▸ **QUÉ SE PIDE**: Copia íntegro, sin alterar una sola palabra, el texto que sigue sobre la creencia y la impresión presente.

▸ **TEXTO PARA LEER**:
Habiéndonos convencido plenamente acerca de este punto, hago una tercera serie de experimentos para conocer si se requiere algo más que la transición habitual para la producción de este fenómeno de la creencia. Cambio, pues, la primera impresión en una idea y observo que, aunque la transición habitual a la idea correlativa continúa aún, no existe, en realidad, ni creencia ni persuasión. Una impresión presente es, pues, absolutamente necesaria para este proceso, y cuando después de esto comparo una impresión con una idea y hallo que su única diferencia consiste en sus diferentes grados de fuerza y vivacidad, concluyo de todo ello que la creencia es una concepción más vivida e intensa de una idea que procede de su relación con una impresión presente.

Así, todo razonamiento probable no es más que una especie de sensación. No sólo en poesía y música debemos seguir nuestro gusto y sentimientos, sino también en filosofía. Cuando yo estoy convencido de un principio sucede tan sólo que una idea me impresiona más fuertemente. Cuando yo doy la preferencia a una serie de argumentos sobre otra no hago más que decidir de mi sentimiento relativo a la superioridad de su influencia. Los objetos no poseen una conexión entre sí que pueda descubrirse, y por ningún otro principio más que por la costumbre, que actúa sobre la imaginación, podemos hacer una inferencia partiendo de la apariencia del uno para llegar a la existencia del otro.

▸ **INFORMACIÓN PROPORCIONADA**:

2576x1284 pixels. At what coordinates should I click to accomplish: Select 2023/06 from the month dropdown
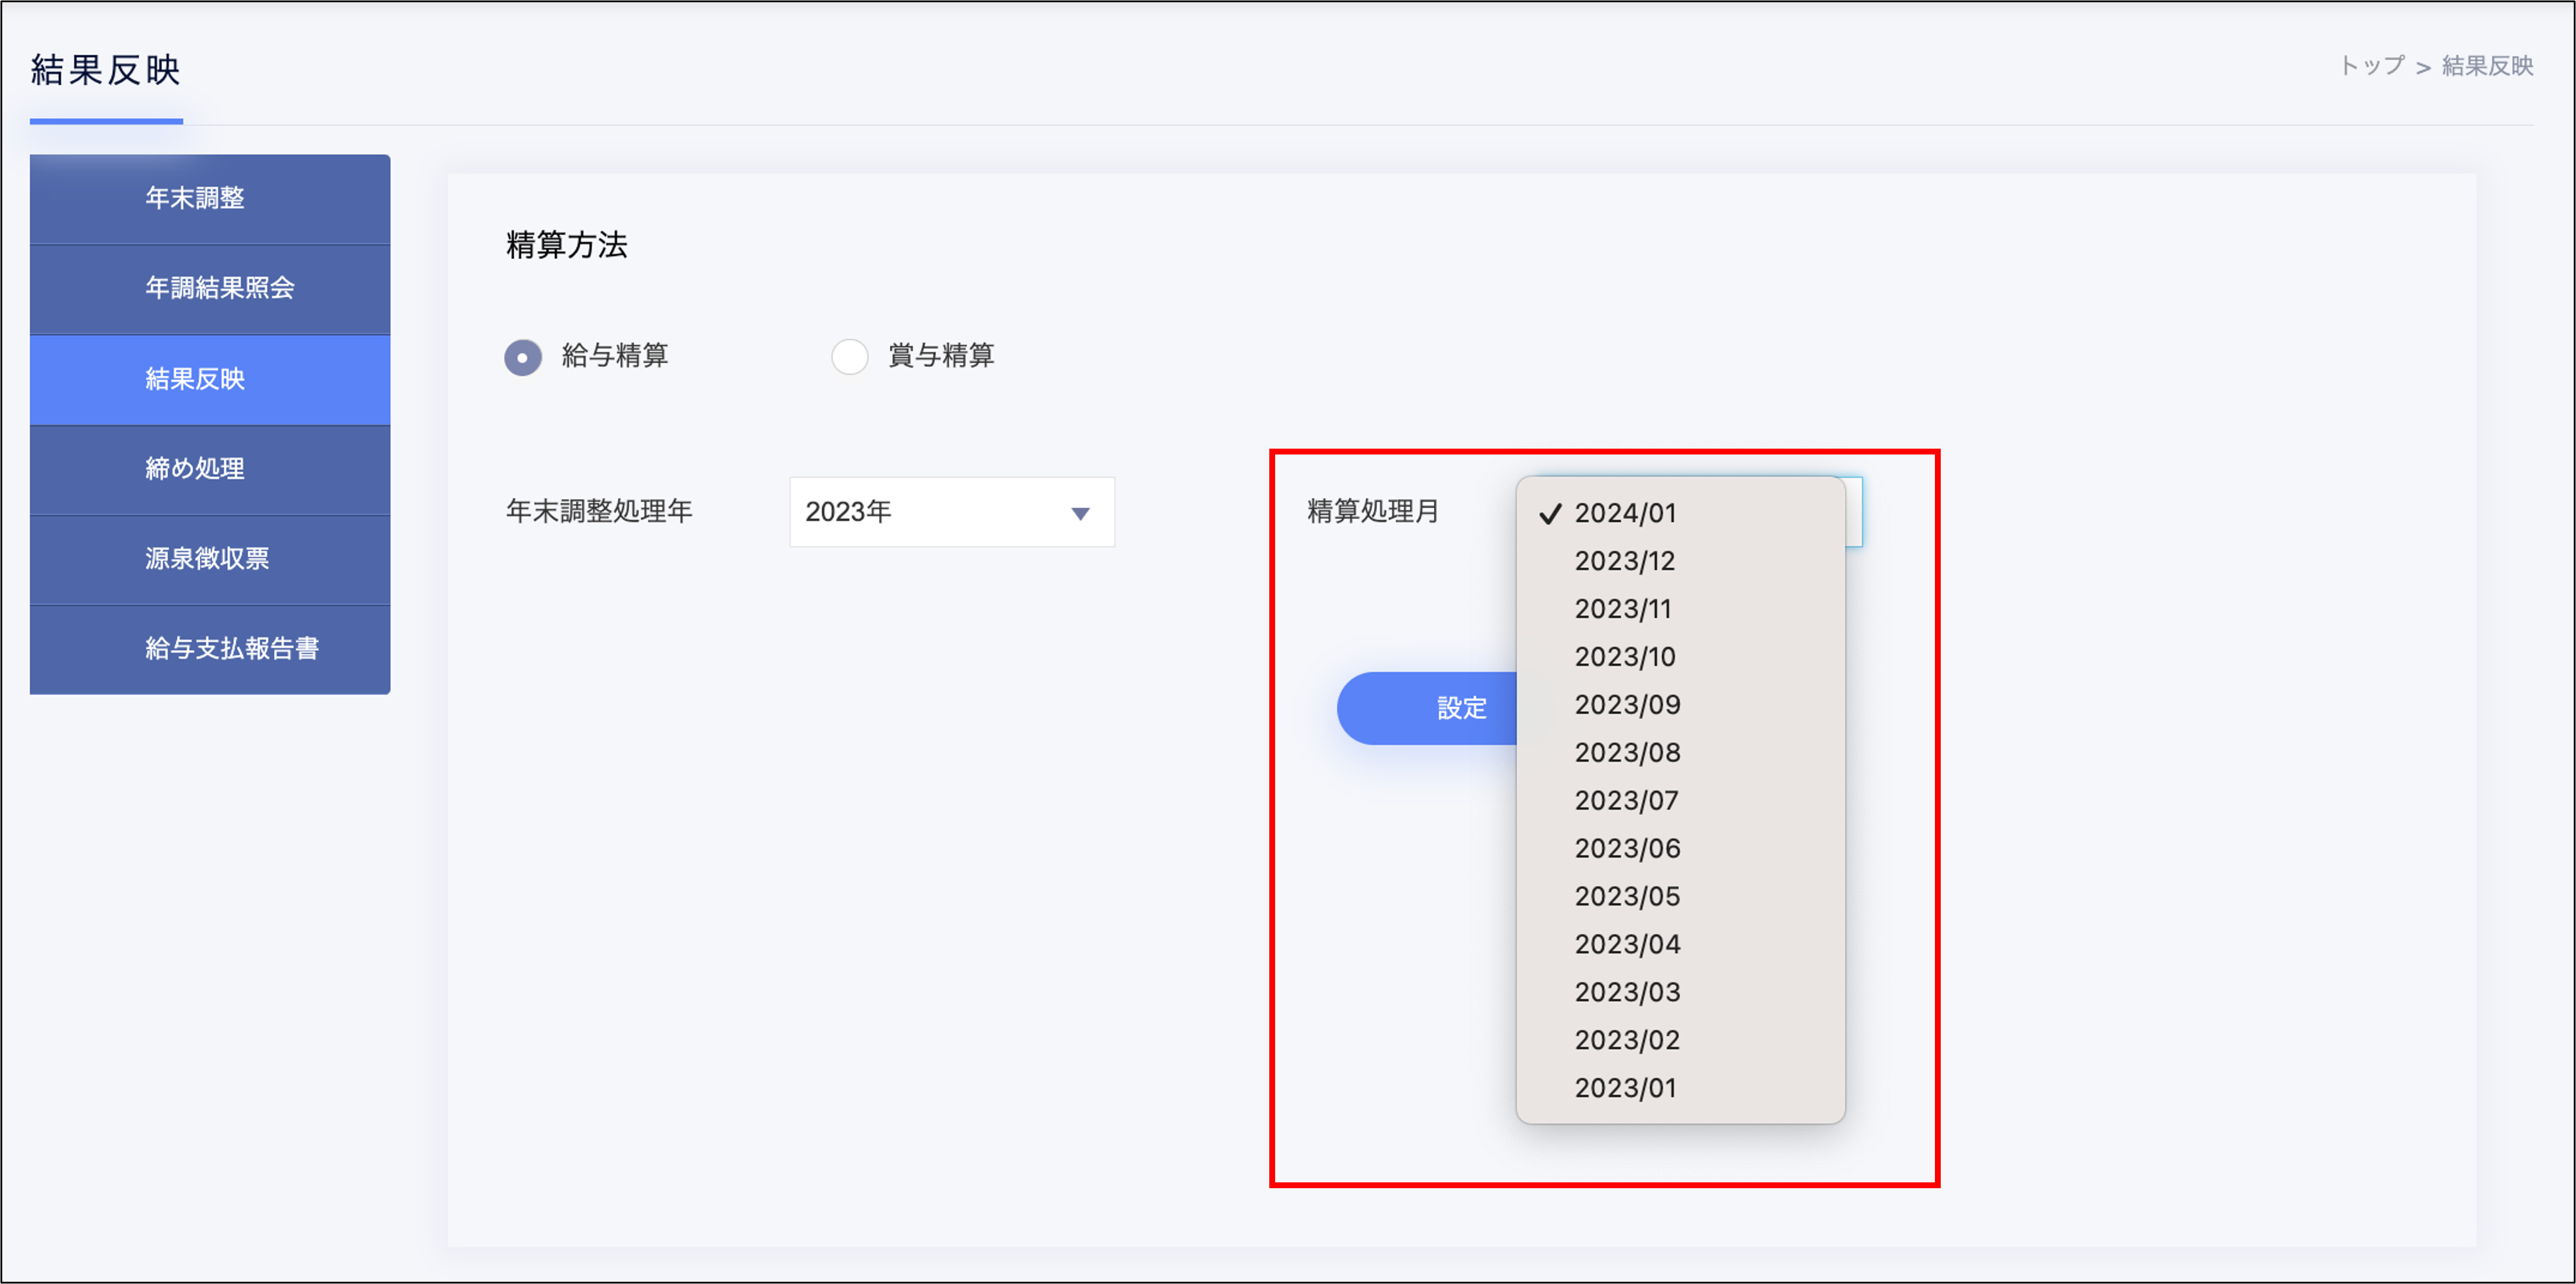point(1626,848)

▸ **SOLUCIÓN PROPUESTA**:
Habiéndonos convencido plenamente acerca de este punto, hago una tercera serie de experimentos para conocer si se requiere algo más que la transición habitual para la producción de este fenómeno de la creencia. Cambio, pues, la primera impresión en una idea y observo que, aunque la transición habitual a la idea correlativa continúa aún, no existe, en realidad, ni creencia ni persuasión. Una impresión presente es, pues, absolutamente necesaria para este proceso, y cuando después de esto comparo una impresión con una idea y hallo que su única diferencia consiste en sus diferentes grados de fuerza y vivacidad, concluyo de todo ello que la creencia es una concepción más vivida e intensa de una idea que procede de su relación con una impresión presente.

Así, todo razonamiento probable no es más que una especie de sensación. No sólo en poesía y música debemos seguir nuestro gusto y sentimientos, sino también en filosofía. Cuando yo estoy convencido de un principio sucede tan sólo que una idea me impresiona más fuertemente. Cuando yo doy la preferencia a una serie de argumentos sobre otra no hago más que decidir de mi sentimiento relativo a la superioridad de su influencia. Los objetos no poseen una conexión entre sí que pueda descubrirse, y por ningún otro principio más que por la costumbre, que actúa sobre la imaginación, podemos hacer una inferencia partiendo de la apariencia del uno para llegar a la existencia del otro.